What you have to do:
In the material below, take the lines starting at the one containing "Decrease the 选取 year count with down arrow" and ending at the one containing "will pyautogui.click(x=1069, y=253).". Return them as a JSON list of strings, one string per line, skipping any blank lines.

########

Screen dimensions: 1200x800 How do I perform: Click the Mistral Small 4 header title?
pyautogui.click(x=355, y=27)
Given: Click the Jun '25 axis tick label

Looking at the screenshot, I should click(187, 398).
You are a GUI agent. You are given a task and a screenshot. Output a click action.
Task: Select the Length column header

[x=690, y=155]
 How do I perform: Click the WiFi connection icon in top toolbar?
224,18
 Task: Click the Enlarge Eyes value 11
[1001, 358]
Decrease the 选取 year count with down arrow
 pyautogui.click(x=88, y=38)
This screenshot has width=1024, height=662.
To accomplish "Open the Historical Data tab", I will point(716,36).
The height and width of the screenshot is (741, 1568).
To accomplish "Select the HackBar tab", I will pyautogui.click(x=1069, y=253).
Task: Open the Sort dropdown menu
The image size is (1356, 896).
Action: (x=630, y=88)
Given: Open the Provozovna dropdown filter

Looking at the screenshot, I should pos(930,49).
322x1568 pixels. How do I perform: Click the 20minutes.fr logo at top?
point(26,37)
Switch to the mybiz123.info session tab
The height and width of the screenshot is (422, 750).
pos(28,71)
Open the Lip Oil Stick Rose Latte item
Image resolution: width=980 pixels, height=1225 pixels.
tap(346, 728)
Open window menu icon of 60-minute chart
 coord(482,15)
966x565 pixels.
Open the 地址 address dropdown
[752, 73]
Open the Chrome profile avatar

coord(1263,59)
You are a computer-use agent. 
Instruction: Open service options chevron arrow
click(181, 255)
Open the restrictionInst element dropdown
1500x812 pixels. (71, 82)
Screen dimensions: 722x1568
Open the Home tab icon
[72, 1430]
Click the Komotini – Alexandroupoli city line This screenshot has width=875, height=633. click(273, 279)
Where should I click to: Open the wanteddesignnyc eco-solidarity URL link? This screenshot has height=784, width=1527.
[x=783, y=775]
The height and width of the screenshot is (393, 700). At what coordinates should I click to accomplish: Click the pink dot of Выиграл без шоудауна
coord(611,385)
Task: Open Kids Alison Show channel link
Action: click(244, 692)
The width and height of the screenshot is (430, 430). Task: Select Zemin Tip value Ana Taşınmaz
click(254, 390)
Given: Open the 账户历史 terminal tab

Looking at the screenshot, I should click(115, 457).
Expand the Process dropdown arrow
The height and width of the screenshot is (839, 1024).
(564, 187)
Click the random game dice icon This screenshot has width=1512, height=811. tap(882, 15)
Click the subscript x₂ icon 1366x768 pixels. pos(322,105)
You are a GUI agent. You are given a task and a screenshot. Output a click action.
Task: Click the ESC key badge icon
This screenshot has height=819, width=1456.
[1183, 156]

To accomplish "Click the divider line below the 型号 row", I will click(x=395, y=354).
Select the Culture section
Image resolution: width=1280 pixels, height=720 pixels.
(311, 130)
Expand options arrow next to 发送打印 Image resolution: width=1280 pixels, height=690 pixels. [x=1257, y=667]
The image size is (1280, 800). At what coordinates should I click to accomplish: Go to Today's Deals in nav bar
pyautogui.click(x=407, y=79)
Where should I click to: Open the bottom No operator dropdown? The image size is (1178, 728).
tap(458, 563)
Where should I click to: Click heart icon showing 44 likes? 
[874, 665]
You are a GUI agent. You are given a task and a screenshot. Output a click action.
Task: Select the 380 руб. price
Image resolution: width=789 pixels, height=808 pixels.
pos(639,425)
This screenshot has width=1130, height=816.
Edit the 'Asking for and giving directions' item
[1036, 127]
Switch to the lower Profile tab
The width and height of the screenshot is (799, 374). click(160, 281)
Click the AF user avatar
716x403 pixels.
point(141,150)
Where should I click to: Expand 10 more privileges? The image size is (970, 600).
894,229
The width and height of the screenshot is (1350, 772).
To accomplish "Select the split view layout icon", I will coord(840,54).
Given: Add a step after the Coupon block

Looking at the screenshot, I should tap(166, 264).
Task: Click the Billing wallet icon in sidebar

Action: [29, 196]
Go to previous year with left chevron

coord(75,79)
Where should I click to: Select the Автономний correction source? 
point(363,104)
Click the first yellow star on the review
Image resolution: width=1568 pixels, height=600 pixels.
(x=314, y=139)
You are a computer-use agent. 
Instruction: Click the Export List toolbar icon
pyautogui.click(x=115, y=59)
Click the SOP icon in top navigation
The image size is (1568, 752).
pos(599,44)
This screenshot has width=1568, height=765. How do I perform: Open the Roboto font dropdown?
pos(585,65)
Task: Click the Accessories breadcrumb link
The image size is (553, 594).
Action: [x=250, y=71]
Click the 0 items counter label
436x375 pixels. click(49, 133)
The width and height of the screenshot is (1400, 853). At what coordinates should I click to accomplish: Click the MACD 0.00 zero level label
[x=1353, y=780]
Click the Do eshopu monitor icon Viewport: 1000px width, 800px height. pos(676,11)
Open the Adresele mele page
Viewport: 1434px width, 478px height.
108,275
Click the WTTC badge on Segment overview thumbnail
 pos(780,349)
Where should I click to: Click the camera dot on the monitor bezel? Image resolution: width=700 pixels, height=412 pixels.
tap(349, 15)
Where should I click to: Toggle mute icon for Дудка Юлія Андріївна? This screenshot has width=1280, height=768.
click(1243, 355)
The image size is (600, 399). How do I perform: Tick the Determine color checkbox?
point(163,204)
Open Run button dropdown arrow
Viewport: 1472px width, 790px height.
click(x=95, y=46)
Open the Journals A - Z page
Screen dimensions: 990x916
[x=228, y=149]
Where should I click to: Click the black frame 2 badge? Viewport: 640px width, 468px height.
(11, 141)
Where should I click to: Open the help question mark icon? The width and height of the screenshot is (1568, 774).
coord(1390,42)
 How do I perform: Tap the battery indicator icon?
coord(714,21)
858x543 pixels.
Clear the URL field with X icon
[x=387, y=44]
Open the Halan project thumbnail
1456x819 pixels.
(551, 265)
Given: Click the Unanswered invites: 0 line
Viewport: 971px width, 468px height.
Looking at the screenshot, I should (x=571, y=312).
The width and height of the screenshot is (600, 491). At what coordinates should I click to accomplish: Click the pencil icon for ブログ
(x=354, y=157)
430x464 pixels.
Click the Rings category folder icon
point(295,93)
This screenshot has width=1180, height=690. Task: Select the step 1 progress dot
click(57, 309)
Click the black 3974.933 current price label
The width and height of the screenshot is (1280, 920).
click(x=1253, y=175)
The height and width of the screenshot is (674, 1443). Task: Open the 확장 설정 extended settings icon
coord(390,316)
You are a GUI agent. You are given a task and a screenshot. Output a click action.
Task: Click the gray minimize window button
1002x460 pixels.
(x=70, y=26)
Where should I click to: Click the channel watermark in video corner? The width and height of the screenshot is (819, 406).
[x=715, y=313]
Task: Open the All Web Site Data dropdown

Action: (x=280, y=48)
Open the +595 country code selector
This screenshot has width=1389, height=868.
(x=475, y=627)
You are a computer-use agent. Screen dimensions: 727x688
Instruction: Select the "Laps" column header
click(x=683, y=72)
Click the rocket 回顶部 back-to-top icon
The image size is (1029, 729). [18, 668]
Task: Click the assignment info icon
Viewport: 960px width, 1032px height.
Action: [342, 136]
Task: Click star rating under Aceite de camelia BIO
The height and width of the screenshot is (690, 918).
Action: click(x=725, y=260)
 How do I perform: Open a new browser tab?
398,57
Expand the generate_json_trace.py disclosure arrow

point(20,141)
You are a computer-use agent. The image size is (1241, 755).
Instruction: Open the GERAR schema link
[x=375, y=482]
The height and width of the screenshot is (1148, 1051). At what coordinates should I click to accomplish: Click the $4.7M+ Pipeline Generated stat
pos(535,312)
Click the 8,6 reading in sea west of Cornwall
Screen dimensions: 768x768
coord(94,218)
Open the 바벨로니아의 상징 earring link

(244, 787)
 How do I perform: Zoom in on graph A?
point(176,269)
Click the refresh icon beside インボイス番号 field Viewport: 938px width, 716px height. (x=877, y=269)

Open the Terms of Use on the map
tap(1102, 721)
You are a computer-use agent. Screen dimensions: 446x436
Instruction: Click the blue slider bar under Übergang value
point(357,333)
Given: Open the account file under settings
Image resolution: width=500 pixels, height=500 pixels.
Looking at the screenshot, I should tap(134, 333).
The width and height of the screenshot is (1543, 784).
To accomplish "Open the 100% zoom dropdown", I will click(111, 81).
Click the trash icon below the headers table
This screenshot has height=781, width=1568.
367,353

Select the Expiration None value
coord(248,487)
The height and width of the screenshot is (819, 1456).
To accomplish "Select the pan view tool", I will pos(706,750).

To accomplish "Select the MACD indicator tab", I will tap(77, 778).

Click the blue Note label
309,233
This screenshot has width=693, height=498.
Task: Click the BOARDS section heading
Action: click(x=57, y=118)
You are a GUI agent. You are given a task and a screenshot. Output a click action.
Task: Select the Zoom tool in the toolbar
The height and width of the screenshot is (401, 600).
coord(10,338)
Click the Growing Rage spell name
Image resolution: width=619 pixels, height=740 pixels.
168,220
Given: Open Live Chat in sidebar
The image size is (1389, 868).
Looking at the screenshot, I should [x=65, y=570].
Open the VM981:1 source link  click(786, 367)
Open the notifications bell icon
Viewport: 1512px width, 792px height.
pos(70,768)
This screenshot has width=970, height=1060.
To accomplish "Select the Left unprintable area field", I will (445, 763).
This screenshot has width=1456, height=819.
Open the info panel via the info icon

########

Output:
[
  "Decrease the 选取 year count with down arrow",
  " pyautogui.click(x=88, y=38)",
  "This screenshot has width=1024, height=662.",
  "To accomplish \"Open the Historical Data tab\", I will point(716,36).",
  "The height and width of the screenshot is (741, 1568).",
  "To accomplish \"Select the HackBar tab\", I will pyautogui.click(x=1069, y=253)."
]